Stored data
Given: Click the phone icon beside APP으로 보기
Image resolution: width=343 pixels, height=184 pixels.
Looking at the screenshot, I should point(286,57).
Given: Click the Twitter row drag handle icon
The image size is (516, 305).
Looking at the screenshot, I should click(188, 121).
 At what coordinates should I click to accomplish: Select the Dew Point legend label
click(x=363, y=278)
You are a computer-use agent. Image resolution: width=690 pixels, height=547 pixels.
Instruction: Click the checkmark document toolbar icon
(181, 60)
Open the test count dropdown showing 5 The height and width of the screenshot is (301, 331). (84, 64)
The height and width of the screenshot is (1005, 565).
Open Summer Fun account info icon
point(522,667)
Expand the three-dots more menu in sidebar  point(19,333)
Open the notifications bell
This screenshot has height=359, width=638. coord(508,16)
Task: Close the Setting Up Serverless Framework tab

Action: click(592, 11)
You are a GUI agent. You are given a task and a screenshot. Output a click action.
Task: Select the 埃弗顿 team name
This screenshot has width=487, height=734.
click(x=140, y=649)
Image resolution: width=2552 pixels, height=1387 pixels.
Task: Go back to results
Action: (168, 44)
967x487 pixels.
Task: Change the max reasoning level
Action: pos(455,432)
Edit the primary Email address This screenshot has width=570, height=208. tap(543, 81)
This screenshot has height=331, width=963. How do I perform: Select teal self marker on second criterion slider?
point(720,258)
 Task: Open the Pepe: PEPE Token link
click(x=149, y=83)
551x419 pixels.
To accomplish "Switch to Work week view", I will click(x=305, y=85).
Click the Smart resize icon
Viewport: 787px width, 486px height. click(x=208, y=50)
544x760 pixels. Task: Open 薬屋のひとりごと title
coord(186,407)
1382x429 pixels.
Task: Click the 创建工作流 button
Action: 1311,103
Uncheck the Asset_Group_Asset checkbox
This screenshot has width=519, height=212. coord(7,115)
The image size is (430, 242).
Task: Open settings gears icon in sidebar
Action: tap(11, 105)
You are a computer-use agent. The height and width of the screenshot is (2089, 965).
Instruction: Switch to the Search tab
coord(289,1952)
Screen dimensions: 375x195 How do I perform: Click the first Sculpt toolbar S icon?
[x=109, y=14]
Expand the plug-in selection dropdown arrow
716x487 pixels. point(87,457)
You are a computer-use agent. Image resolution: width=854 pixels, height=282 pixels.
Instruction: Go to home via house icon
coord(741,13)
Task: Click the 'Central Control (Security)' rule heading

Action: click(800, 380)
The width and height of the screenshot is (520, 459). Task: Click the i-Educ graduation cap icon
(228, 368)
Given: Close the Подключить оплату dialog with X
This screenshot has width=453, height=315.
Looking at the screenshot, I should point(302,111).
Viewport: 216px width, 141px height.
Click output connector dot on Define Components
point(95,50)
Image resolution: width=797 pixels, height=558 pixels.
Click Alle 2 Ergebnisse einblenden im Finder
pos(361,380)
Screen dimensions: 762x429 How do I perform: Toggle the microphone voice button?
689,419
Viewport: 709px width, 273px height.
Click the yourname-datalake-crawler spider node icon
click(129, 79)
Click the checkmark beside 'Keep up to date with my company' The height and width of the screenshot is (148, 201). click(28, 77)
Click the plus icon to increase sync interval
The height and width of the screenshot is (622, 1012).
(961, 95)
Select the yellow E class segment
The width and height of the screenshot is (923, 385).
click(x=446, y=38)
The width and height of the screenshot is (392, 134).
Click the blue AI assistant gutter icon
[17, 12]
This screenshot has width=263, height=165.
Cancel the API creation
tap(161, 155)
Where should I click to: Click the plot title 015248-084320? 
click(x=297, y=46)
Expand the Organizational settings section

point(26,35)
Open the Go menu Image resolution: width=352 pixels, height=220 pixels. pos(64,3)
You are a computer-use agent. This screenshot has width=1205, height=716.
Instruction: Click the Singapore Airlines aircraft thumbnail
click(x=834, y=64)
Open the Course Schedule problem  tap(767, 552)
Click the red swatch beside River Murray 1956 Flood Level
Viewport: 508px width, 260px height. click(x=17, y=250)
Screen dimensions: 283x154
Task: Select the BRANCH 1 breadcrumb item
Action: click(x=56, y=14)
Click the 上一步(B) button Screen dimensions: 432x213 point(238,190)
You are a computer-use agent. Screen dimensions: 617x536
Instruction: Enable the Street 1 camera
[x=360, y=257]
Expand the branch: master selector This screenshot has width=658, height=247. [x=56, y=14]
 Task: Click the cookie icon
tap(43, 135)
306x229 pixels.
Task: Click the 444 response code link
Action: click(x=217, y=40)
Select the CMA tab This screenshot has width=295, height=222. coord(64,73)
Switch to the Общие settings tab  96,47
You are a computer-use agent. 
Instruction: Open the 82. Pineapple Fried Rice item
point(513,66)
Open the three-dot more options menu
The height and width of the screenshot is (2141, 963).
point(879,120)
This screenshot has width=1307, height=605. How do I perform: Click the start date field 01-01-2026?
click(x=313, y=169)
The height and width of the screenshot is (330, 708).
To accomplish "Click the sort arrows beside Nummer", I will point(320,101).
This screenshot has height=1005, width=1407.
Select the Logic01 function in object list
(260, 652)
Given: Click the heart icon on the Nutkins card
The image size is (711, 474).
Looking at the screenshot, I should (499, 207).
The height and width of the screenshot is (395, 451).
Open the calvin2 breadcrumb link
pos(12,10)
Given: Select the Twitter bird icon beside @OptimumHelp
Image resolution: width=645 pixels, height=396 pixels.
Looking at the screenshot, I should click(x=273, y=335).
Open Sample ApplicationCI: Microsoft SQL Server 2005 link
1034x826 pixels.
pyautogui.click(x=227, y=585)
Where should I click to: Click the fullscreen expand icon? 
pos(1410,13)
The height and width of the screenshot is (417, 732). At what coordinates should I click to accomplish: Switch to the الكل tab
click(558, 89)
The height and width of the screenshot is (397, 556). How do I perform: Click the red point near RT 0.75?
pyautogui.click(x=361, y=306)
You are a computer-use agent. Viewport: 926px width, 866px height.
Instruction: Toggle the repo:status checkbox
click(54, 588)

# INSTRUCTIONS TO FOLLOW
Could you transcribe the entries above word for word, from the line with "Click the yourname-datalake-crawler" down to the line with "Open the Course", keeping both?

# TASK SOLUTION
Click the yourname-datalake-crawler spider node icon
click(129, 79)
Click the checkmark beside 'Keep up to date with my company' The height and width of the screenshot is (148, 201). click(28, 77)
Click the plus icon to increase sync interval
The height and width of the screenshot is (622, 1012).
(961, 95)
Select the yellow E class segment
The width and height of the screenshot is (923, 385).
click(x=446, y=38)
The width and height of the screenshot is (392, 134).
Click the blue AI assistant gutter icon
[17, 12]
This screenshot has width=263, height=165.
Cancel the API creation
tap(161, 155)
Where should I click to: Click the plot title 015248-084320? 
click(x=297, y=46)
Expand the Organizational settings section

point(26,35)
Open the Go menu Image resolution: width=352 pixels, height=220 pixels. pos(64,3)
You are a computer-use agent. This screenshot has width=1205, height=716.
Instruction: Click the Singapore Airlines aircraft thumbnail
click(x=834, y=64)
Open the Course Schedule problem  tap(767, 552)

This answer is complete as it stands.